-- EXERCISE DESCRIPTION --
Copy out each line of the listing below where the string "agent" appears.

-- MATERIAL PROVIDED --
◇ ◇ ◇

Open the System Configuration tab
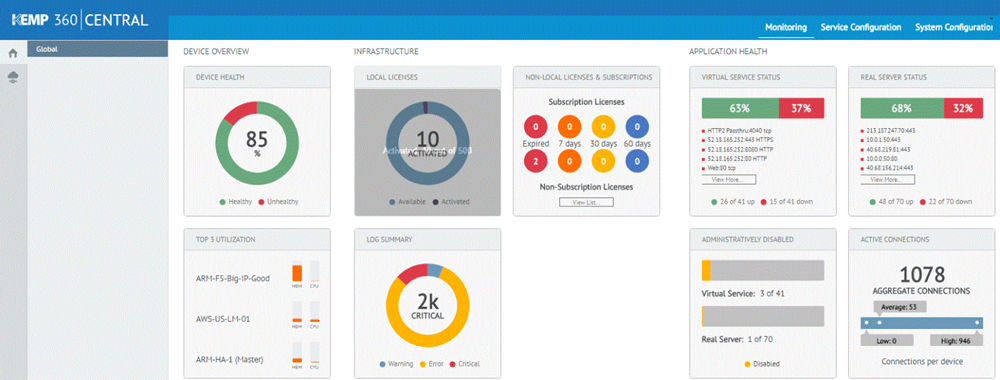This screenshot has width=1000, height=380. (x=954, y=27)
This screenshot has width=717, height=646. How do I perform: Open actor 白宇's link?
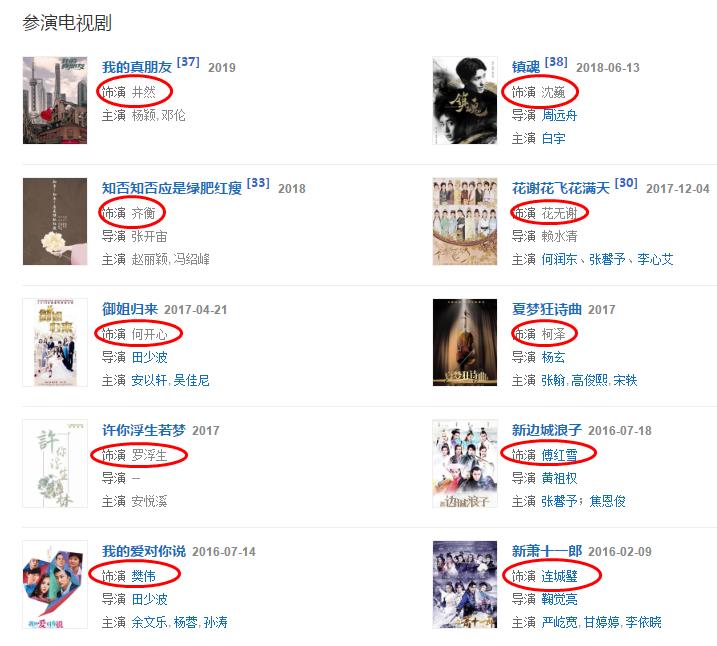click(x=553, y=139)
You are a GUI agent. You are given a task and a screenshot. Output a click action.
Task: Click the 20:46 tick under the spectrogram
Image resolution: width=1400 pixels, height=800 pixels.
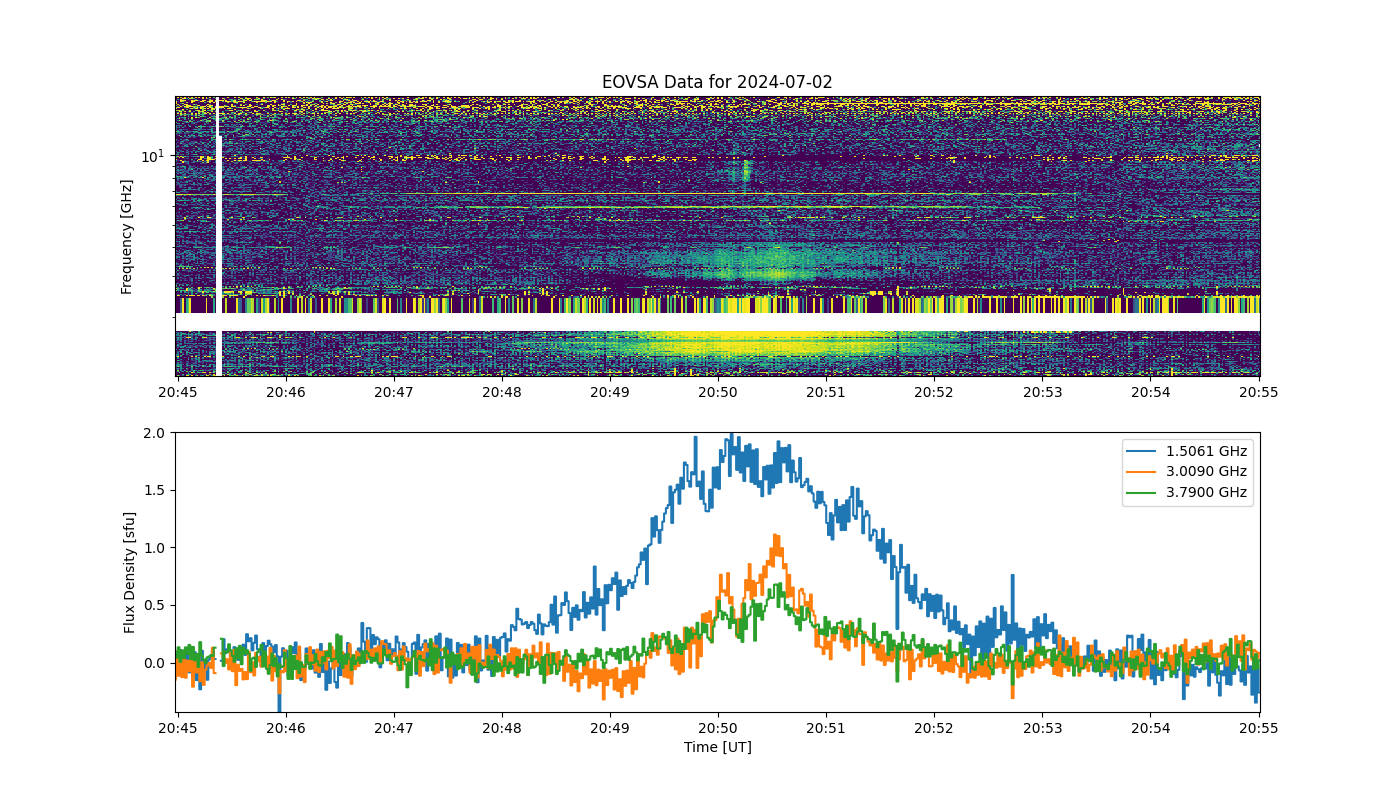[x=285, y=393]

◇ ◇ ◇

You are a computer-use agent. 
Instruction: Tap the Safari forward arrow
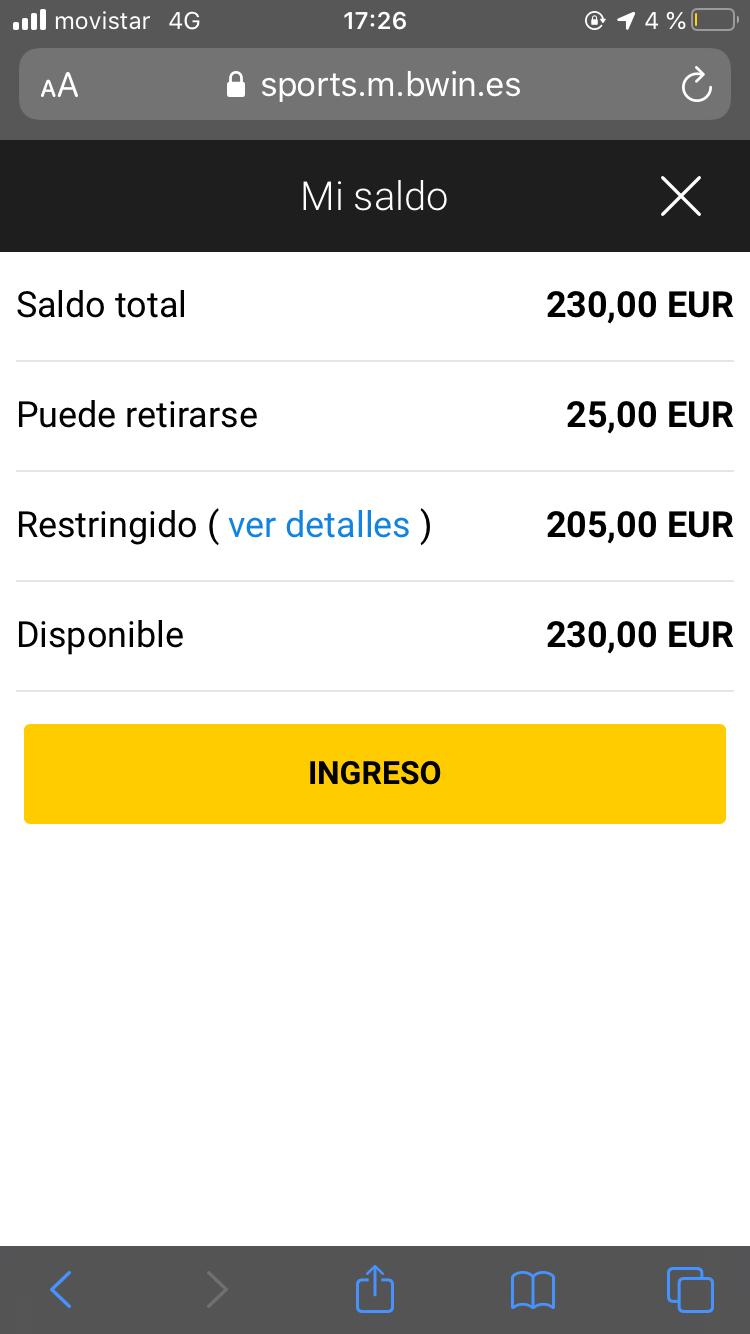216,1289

◇ ◇ ◇

-- ANSWER TO THIS PROBLEM --
You are a GUI agent. You are given a task and a screenshot. Output a click action.
You are a computer-use agent. 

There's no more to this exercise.